"You's lookin' brighter, honey," said she, gleefully. "Didn't dis yer ole woman tell ye so? Ki! I knowed how 'tw'u'd be las' night."
"It does seem pleasanter," Noll admitted; "and where's Uncle Richard?"
"Mas'r Dick? He's in de libr'y; goin' to call him dis minnit. Breakfas' dun waitin' for ye both, honey; an', bress de Lord! how much ye looks like yer father dis mornin'!" and Hagar caressed the boy's hair with her skinny old hands, muttering, as she gazed affectionately in his face, "You's de bery picter ob him,—de bery picter!"
So Richard Trafford thought as he answered the old housekeeper's call and entered the dining-room where his nephew was waiting with a cheery "Good-morning, Uncle Richard." The boy's sunshiny face, somehow, made the great room brighter, Trafford thought, and Hagar bustled about and poured the coffee with a lighter heart than she had had since leaving her people at Hastings.
"Good morning, Uncle Richard"
"Jes' what's been lackin' de whole time!" she thought to herself; "Mas'r Dick wants somethin' he ken love and talk to. 'Pears like dar'll be a change in dis yer ole house afore long, de Lord willin'." It was such a long time since the old negress had seen a young face, or heard the pleasant accents of a young voice, that she made various pretexts for lingering in the room while the two sat at the table, and though it was for the most part a silent meal, yet it was a wonderful pleasure to see Noll eat, Hagar thought. And when the two had left the table and gone to the library, she soliloquized, "Nebber thought I'd see a day like dis yer, agen! Wonder what Mas'r Dick t'inks o' de boy? Bress de chile! if mas'r don't take to him, 'pears like he'll nebber take to nuffin. Be like habbin' poor Mas'r Noll's face afore him de whole time, an' ef he ken stan' dat, athought lubbin' him, I's 'feard he's dun got colder'n a stone, de whole ob him. You jes' wait an' see, Hagar!"

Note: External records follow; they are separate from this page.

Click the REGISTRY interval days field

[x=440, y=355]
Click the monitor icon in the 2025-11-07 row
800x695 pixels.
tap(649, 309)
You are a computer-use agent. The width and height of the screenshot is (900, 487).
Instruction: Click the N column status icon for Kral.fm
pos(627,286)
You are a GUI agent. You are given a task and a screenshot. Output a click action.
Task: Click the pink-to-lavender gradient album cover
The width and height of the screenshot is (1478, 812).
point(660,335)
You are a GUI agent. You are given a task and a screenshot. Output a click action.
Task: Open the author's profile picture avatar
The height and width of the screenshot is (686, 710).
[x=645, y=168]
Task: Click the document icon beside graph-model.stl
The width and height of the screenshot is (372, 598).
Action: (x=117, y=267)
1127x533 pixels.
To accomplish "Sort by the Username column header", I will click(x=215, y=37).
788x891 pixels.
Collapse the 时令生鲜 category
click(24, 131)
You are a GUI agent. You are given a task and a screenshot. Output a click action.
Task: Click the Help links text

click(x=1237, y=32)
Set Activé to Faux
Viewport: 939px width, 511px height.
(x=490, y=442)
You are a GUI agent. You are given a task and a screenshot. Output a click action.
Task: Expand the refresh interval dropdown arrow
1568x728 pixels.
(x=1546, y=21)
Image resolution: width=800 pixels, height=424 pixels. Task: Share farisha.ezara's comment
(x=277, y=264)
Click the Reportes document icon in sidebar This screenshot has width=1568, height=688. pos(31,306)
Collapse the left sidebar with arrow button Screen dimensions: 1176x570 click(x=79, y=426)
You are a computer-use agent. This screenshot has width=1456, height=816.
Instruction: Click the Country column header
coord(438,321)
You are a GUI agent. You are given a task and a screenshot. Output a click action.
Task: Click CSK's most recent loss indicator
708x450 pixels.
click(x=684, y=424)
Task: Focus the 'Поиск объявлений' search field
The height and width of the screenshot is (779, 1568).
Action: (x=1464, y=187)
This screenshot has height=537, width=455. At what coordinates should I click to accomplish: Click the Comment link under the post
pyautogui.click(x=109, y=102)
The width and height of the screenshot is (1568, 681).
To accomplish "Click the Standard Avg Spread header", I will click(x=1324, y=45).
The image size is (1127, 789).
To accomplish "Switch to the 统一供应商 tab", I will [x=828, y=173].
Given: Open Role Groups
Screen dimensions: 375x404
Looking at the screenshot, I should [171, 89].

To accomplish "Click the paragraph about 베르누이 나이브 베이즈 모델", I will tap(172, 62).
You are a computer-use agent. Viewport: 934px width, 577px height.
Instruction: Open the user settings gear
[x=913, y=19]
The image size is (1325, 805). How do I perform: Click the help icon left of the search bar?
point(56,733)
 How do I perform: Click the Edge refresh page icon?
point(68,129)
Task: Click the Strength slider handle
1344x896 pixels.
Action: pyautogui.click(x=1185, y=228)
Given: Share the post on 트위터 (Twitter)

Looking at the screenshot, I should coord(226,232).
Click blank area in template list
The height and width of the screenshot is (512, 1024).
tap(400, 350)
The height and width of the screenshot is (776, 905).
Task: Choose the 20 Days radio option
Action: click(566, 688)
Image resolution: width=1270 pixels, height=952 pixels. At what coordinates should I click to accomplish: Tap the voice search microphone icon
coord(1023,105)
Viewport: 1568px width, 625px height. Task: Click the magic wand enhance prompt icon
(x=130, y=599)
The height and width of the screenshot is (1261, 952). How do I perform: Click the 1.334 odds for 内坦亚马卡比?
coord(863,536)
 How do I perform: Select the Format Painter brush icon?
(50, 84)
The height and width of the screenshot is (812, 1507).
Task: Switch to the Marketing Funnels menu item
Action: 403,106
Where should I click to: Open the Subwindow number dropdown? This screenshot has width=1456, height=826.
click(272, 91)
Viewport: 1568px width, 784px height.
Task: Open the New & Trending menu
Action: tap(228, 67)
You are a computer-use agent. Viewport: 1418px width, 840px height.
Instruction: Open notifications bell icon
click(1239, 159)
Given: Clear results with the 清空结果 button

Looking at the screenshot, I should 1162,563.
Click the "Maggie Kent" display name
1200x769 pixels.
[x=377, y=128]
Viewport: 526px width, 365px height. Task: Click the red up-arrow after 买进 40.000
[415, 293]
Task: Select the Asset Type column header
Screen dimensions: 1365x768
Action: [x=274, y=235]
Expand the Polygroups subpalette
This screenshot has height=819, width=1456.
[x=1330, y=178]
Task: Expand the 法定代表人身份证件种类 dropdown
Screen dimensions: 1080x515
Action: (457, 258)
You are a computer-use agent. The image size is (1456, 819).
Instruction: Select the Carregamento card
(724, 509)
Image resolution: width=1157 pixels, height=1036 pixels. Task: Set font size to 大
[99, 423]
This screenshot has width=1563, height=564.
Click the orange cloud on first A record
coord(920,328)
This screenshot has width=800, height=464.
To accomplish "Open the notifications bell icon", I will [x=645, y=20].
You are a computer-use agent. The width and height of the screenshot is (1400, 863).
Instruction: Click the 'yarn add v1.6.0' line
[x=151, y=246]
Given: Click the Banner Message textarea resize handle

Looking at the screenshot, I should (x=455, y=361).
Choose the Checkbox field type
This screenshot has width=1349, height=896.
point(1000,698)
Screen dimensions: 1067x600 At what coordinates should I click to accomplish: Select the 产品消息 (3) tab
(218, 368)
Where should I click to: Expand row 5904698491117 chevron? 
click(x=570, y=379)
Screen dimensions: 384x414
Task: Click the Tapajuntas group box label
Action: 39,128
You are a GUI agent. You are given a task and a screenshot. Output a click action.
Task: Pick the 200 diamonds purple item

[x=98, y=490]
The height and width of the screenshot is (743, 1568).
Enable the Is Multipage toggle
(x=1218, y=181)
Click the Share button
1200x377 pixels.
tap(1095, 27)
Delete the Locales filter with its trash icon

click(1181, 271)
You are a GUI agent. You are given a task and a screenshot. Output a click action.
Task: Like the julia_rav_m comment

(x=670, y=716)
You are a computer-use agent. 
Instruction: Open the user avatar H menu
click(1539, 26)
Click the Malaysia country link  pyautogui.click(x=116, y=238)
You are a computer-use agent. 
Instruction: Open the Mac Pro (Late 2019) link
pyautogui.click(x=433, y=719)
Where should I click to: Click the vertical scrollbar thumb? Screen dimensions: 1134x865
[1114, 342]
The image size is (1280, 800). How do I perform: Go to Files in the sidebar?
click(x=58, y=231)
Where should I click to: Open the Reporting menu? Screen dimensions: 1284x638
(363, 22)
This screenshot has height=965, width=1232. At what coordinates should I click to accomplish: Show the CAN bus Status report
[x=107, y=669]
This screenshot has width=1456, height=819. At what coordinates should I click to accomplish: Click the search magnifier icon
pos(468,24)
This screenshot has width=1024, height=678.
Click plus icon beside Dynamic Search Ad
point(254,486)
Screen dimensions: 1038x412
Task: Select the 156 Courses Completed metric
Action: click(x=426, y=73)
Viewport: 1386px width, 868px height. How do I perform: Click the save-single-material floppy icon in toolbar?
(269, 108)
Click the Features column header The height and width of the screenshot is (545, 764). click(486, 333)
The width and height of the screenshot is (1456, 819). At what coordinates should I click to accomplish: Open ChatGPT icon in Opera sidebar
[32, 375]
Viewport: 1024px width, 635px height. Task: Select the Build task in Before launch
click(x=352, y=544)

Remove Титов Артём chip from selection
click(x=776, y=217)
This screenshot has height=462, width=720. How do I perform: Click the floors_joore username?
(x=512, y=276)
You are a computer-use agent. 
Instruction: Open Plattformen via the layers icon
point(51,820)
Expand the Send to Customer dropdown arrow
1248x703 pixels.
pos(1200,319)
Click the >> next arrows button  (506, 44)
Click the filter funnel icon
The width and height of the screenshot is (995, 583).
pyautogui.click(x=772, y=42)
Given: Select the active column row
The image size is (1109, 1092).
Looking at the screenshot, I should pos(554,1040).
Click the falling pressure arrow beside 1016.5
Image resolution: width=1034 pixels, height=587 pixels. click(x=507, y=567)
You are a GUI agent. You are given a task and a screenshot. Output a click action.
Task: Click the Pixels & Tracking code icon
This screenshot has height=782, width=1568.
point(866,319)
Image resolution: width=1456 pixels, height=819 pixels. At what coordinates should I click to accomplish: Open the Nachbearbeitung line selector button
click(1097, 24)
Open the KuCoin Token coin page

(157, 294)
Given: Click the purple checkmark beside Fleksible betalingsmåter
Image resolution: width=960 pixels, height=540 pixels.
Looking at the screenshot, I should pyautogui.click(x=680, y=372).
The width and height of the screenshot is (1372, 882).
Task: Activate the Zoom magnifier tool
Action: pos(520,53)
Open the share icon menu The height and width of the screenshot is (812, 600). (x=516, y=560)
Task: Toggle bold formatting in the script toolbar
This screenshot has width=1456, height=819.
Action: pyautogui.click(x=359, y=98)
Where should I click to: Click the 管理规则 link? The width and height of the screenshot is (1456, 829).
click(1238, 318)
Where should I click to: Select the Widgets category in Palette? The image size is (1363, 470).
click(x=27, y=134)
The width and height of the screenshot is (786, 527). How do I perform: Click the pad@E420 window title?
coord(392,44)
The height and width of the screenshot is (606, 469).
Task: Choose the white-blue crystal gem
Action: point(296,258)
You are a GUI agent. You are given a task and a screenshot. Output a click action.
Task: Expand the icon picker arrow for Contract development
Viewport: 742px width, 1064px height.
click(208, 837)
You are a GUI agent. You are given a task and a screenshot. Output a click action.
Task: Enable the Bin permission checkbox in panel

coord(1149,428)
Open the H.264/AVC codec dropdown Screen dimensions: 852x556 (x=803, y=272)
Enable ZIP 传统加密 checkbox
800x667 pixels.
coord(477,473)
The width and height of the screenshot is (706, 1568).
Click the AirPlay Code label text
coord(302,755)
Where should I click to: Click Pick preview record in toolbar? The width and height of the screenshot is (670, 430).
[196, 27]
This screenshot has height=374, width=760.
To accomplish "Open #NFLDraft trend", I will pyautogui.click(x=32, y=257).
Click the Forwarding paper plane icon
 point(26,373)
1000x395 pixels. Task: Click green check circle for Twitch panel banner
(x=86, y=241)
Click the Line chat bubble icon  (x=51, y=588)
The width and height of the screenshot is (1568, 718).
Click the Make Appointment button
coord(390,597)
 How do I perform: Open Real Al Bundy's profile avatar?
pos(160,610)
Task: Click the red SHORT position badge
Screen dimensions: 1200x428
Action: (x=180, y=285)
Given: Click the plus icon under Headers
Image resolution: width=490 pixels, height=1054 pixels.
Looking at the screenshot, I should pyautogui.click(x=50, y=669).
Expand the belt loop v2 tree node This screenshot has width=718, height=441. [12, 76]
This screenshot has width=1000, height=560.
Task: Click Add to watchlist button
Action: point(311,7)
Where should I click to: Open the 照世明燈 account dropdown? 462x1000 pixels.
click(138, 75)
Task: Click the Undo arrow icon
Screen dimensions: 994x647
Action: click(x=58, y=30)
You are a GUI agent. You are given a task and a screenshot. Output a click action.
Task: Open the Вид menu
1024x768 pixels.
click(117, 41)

Noll followed his uncle from the breakfast-table into the library, hoping that he would at once say something about his books or studies, or at least hint what plans he had made concerning himself. It would be a great deal pleasanter, Noll thought, to have Uncle Richard dispose of him, even in a stern, cold way, than to do nothing at all with him and remain indifferent as to whether he studied or grew up in ignorance.
But Trafford had relapsed into one of his gloomy, absent moods, and took up a book as soon as he reached the library, without a look or word for Noll. The boy stood by one of the great windows and looked out on the sea, striving to drown his disappointment by thinking of other matters. When he had tired of this, and found that disappointment was long-lived, and would not be drowned, he loitered by the bookcases, reading the titles, now and then peering into a volume and looking over its top at his uncle, and thinking him a very cold or else a very forgetful man. When he had made the tour of the room several times, and was about to go out in despair, Trafford looked up.